Annex E (informative) Conformance with UAX #31 [uaxid]

E.1 General [uaxid.general]

This Annex describes the choices made in application of UAX #31 (“Unicode Identifier and Pattern Syntax”) to C++ in terms of the requirements from UAX #31 and how they do or do not apply to this document.

In terms of UAX #31, this document conforms by meeting the requirements R1 “Default Identifiers” and R4 “Equivalent Normalized Identifiers” from UAX #31.

The other requirements from UAX #31, also listed below, are either alternatives not taken or do not apply to this document.

E.2 R1 Default identifiers [uaxid.def]

E.2.1 General [uaxid.def.general]

UAX #31 specifies a default syntax for identifiers based on properties from the Unicode Character Database, UAX #44.

The general syntax is

<Identifier> := <Start> <Continue>* (<Medial> <Continue>+)*

where <Start> has the XID_Start property, <Continue> has the XID_Continue property, and <Medial> is a list of characters permitted between continue characters.

For C++ we add the character U+005f low line, or _, to the set of permitted <Start> characters, the <Medial> set is empty, and the <Continue> characters are unmodified.

In the grammar used in UAX #31, this is

<Identifier> := <Start> <Continue>*
<Start> := XID_Start + U+005f
<Continue> := <Start> + XID_Continue

This is described in the C++ grammar in [lex.name], where identifier is formed from identifier-start or identifier followed by identifier-continue.

E.2.2 R1b Stable identifiers [uaxid.def.stable]

An implementation of UAX #31 may choose to guarantee that identifiers are stable across versions of the Unicode Standard.

Once a string qualifies as an identifier it does so in all future versions.

C++ does not make this guarantee, except to the extent that UAX #31 guarantees the stability of the XID_Start and XID_Continue properties.

E.3 R2 Immutable identifiers [uaxid.immutable]

An implementation may choose to guarantee that the set of identifiers will never change by fixing the set of code points allowed in identifiers forever.

C++ does not choose to make this guarantee.

As scripts are added to Unicode, additional characters in those scripts may become available for use in identifiers.

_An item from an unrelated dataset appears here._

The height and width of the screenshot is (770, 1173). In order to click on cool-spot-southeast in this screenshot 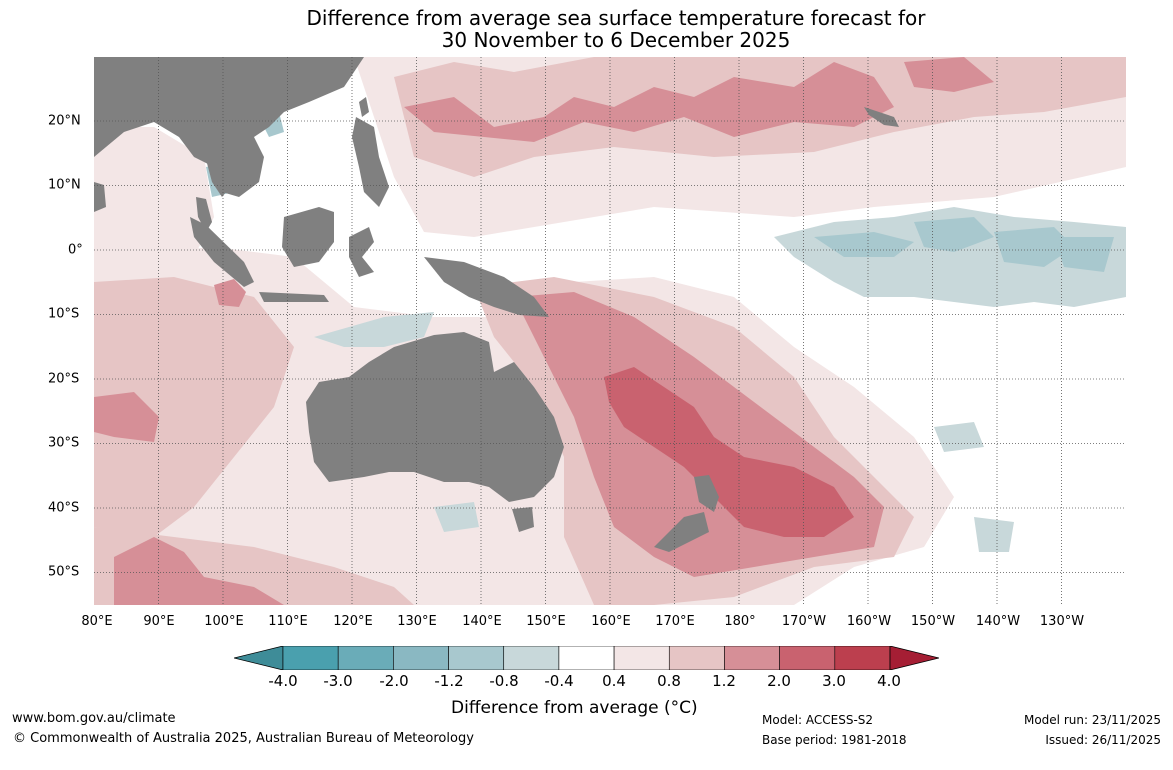, I will do `click(994, 534)`.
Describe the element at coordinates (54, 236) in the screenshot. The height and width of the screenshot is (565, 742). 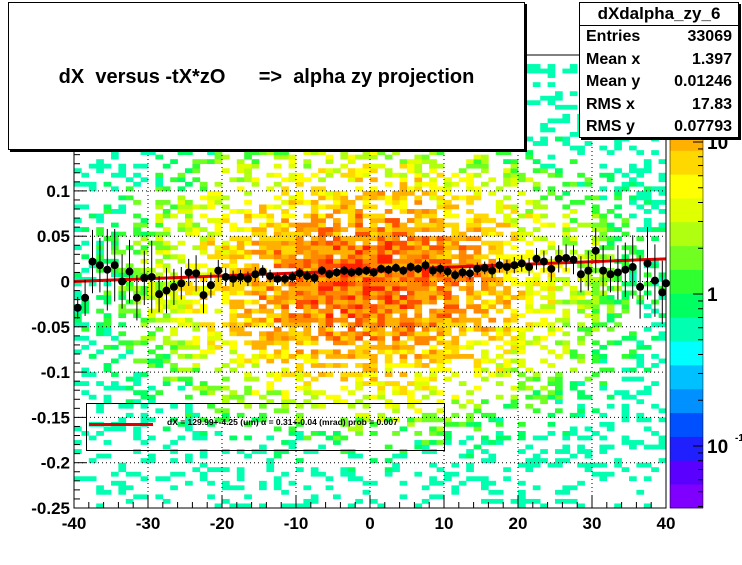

E.4 R3 Pattern_White_Space and Pattern_Syntax characters [uaxid.pattern]

UAX #31 describes how formal languages such as computer languages should describe and implement their use of whitespace and syntactically significant characters during the processes of lexing and parsing.

This document does not claim conformance with this requirement from UAX #31.

E.5 R4 Equivalent normalized identifiers [uaxid.eqn]

UAX #31 requires that implementations describe how identifiers are compared and considered equivalent.

This document requires that identifiers be in Normalization Form C and therefore identifiers that compare the same under NFC are equivalent.

This is described in [lex.name].

E.6 R5 Equivalent case-insensitive identifiers [uaxid.eqci]

This document considers case to be significant in identifier comparison, and does not do any case folding.

This requirement from UAX #31 does not apply to this document.

E.7 R6 Filtered normalized identifiers [uaxid.filter]

If any characters are excluded from normalization, UAX #31 requires a precise specification of those exclusions.

This document does not make any such exclusions.

E.8 R7 Filtered case-insensitive identifiers [uaxid.filterci]

C++ identifiers are case sensitive, and therefore this requirement from UAX #31 does not apply.

E.9 R8 Hashtag identifiers [uaxid.hashtag]

There are no hashtags in C++, so this requirement from UAX #31 does not apply.